Mit dem Beginn des 20. Jahrhunderts überschlagen sich die Ereignisse. Immer mehr Experimente liefern neue Erkenntnisse über die Bausteine der Materie – und die Physiker und Chemiker kommen kaum hinterher, entsprechende Erklärungen und Modelle für das Gefundene zu entwickeln. Vorreiter und Zentrum des Geschehens ist dabei England.
An der Universität Cambridge ist es der Physiker Joseph John Thomson, der schon kurz vor der Jahrhundertwende als erster eindeutig nachweist, dass Atome – entgegen der Vorstellungen von Dalton und Demokrit – keine massive, unteilbare Einheit sind. Es gelingt ihm zu beweisen, dass Kathodenstrahlen aus Elektronen und damit aus geladenen, subatomaren Teilchen bestehen. Seine Vermutung: Diese von der positiven Elektrode abgestrahlten Elektronen müssen aus den Atomen selbst stammen. Weil aber das Atom als Ganzes neutral ist, muss zusätzlich zu den negativ geladenen Elektronen auch noch ein positiver Rest existieren.
Wie Rosinen in einem Teig
Ausgehend von dieser Überlegung entwickelt Thomson 1903 sein „Rosinenkuchen“-Modell des Atoms: Nach diesem besteht ein Atom aus einer positiven Grundmasse, in das die Elektronen wie winzige Rosinen in einem Kuchenteig eingebettet sind. Die Elektronen, so postuliert der Forscher, können – beispielsweise im Rahmen chemischer Reaktionen – aus der Grundmasse entfernt werden.
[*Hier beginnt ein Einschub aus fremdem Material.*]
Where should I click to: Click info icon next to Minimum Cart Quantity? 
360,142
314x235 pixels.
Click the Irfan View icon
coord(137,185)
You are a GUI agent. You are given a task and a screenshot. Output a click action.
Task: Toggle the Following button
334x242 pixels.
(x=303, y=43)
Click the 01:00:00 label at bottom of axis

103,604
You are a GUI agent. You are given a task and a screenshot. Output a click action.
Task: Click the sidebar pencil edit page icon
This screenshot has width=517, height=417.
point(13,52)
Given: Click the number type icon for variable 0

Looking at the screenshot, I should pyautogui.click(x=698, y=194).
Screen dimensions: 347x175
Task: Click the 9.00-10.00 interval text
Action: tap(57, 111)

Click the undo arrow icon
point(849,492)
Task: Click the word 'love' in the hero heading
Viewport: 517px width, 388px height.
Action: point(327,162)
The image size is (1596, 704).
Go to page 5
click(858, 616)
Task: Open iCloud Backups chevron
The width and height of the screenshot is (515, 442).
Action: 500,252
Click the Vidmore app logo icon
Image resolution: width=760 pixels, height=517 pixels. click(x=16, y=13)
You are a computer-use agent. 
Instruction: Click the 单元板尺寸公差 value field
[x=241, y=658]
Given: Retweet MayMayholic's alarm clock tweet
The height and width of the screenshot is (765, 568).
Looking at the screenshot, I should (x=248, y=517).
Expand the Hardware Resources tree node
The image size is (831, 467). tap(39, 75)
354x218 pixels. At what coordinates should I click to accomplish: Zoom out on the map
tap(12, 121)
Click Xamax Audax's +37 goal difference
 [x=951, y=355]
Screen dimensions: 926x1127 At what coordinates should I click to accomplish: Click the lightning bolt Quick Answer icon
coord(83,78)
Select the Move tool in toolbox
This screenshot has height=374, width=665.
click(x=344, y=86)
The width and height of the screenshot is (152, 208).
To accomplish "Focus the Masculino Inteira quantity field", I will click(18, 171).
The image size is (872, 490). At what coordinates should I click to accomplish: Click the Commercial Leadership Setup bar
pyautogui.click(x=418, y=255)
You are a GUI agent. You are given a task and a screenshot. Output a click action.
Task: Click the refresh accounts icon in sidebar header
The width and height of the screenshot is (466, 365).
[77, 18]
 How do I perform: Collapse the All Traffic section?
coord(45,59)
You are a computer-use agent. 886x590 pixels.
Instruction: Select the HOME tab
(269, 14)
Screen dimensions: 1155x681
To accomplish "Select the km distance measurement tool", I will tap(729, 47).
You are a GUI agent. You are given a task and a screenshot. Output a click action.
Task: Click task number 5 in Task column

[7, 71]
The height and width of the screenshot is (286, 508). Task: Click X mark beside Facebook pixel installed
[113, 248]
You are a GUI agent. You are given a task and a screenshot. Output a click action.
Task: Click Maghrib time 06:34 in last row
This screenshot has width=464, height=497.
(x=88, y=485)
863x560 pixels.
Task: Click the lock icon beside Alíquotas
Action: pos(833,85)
Einem Natrium-Atom fehlt dann beispielsweise in einer Kochsalzlösung (Natriumchlorid) ein Elektron, dadurch wird es einfach positiv geladen und wandert beim Anlegen einer Spannung an den negativen Pol, die Anode. Durch dieses Modell kann Thomson die Ladungsveränderungen der Atome bei Reaktionen plausibel erklären. Tatsächlich liegt er mit seinem Grundprinzip – es werden Elektronen ausgetauscht – absolut richtig, wenn auch nicht in der Form.